Because the present inventors demonstrated the effects of DMH NPY on food intake and meal patterns in both OLETF and intact rats (Yang et al., 2009), whether DMH NPY knockdown altered daily food intake was examined in the present study. Although daily energy intake did not differ between the two groups of rats over 16 weeks on RC, DMH NPY knockdown significantly reduced HF-induced hyperphagia (FIG. 2B). Both groups of rats increased daily intake dramatically upon initial access to HF, but the degree of increase and its duration were significantly reduced in NPY knockdown rats (FIG. 2B). While control rats on HF remained hyperphagic, NPY knockdown rats normalized energy intake in 4 weeks on HF (FIG. 2B).

Example 3

DMH NPY Knockdown Improves Glucose Homeostasis

The effects of DMH NPY knockdown on glucose homeostasis was texted next. Although oral glucose administration resulted in similar patterns of glucose clearance in NPY knockdown and control rats on RC (FIG. 2C), NPY knockdown rats required less insulin secretion to clear the glucose as indicated by a reduction in the area under the response curve of insulin in NPY knockdown rats (FIG. 2D), suggesting that downregulation of DMH NPY expression enhances insulin sensitivity. HF access caused hyperinsulinemia and impaired glucose clearance in control rats as determined by high fasting insulin levels, and elevated blood glucose and plasma insulin levels in response to oral glucose (FIGS. 2C and 2D). DMH NPY knockdown significantly ameliorated these changes. NPY knockdown rats on HF had normal glucose response to an oral glucose load (FIG. 2C) and normal fasting insulin levels (FIG. 2D) relative to control rats on RC. Although the area under the response curve of insulin in NPY knockdown rats on HF was higher than that of control rats on RC, the levels were significantly reduced compared to control rats on HF (FIG. 2D).

Example 4

DMH NPY Knockdown Promotes Development of Brown Adipocytes in White Adipose Tissue

Examination of body fat mass revealed a site-specific effect of DMH NPY knockdown on adiposity. Subcutaneous inguinal fat mass was significantly decreased in NPY knockdown rats on RC compared to control rats (FIG. 3A) and the color of the inguinal fat appeared significantly darker (brownish) in NPY knockdown rats than that of control rats (FIG. 3B). This color change was also found in the subcutaneous axillary white fat areas, but not in other subcutaneous, epididymal and visceral white fat depots (including mesenteric, retroperitoneal, and perirenal fat) in NPY knockdown rats (data not shown).
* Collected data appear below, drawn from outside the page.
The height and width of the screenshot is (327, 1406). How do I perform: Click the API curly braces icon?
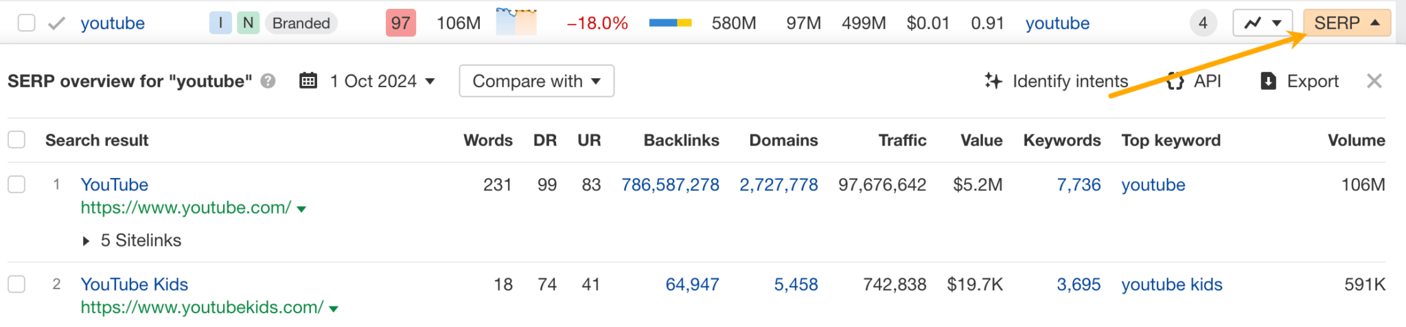click(x=1175, y=81)
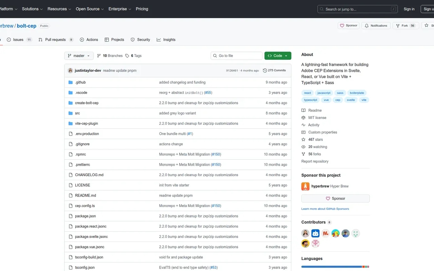Click the 6 Tags icon link

tap(127, 56)
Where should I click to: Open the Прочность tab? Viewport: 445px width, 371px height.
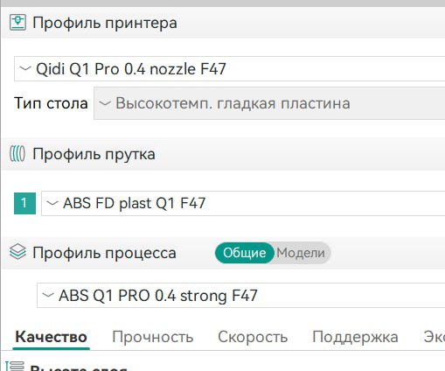153,337
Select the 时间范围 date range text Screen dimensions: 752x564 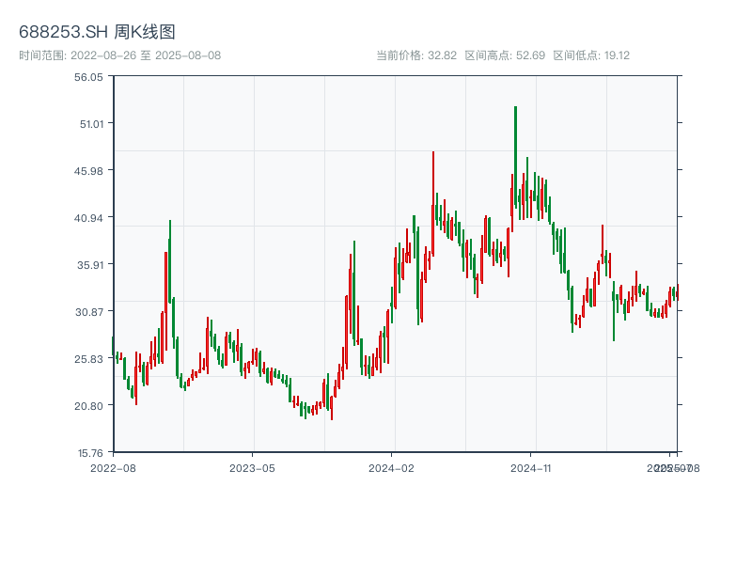[120, 55]
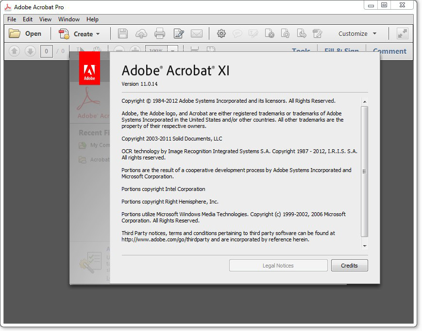Click the upload to cloud icon
The width and height of the screenshot is (422, 331).
coord(141,33)
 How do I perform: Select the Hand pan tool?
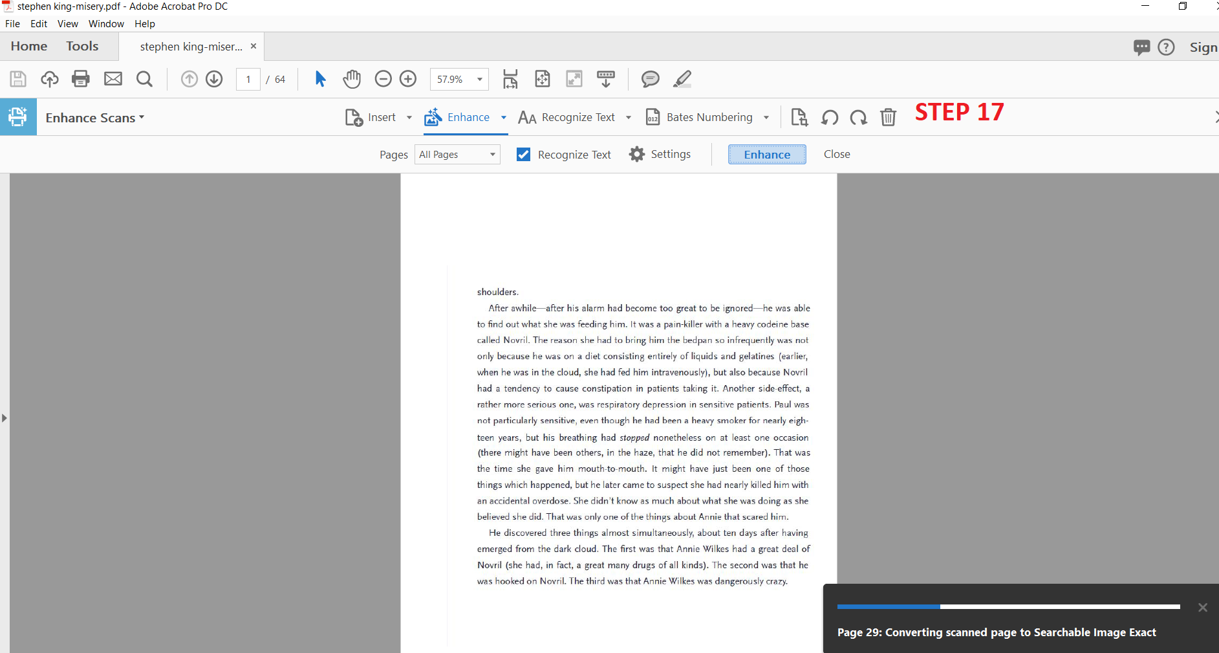352,79
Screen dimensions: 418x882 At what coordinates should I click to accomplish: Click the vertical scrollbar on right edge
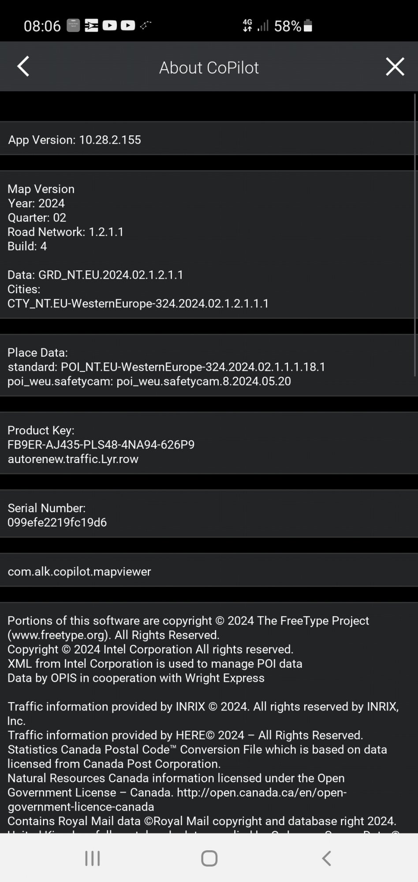[x=415, y=234]
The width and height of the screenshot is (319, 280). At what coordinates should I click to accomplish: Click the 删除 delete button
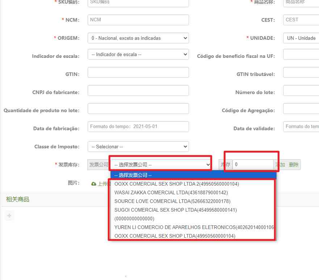point(294,165)
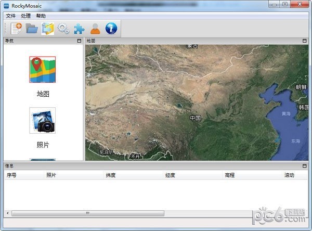312x231 pixels.
Task: Click the blue puzzle plugin icon
Action: click(79, 29)
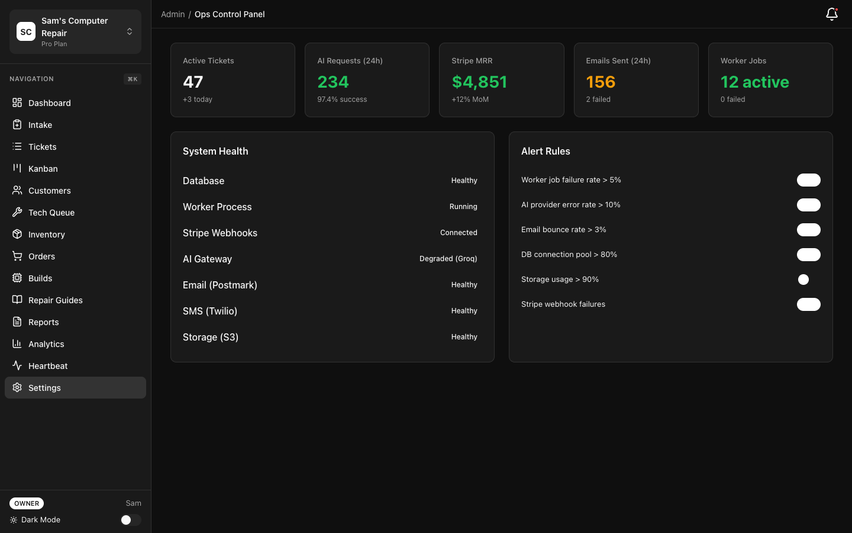The width and height of the screenshot is (852, 533).
Task: Click the Dark Mode sun icon
Action: tap(14, 519)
Moreover, while high-fat diet resulted in significant increases in fat accumulation in inguinal and epididymal white and interscapular brown fat in control rats, all these increases were significantly decreased in NPY knockdown rats on HF (FIG. 3A). Although NPY knockdown rats on HF accumulated more inguinal fat than those on RC (FIG. 3A), the fat still appeared more brown (FIG. 3B).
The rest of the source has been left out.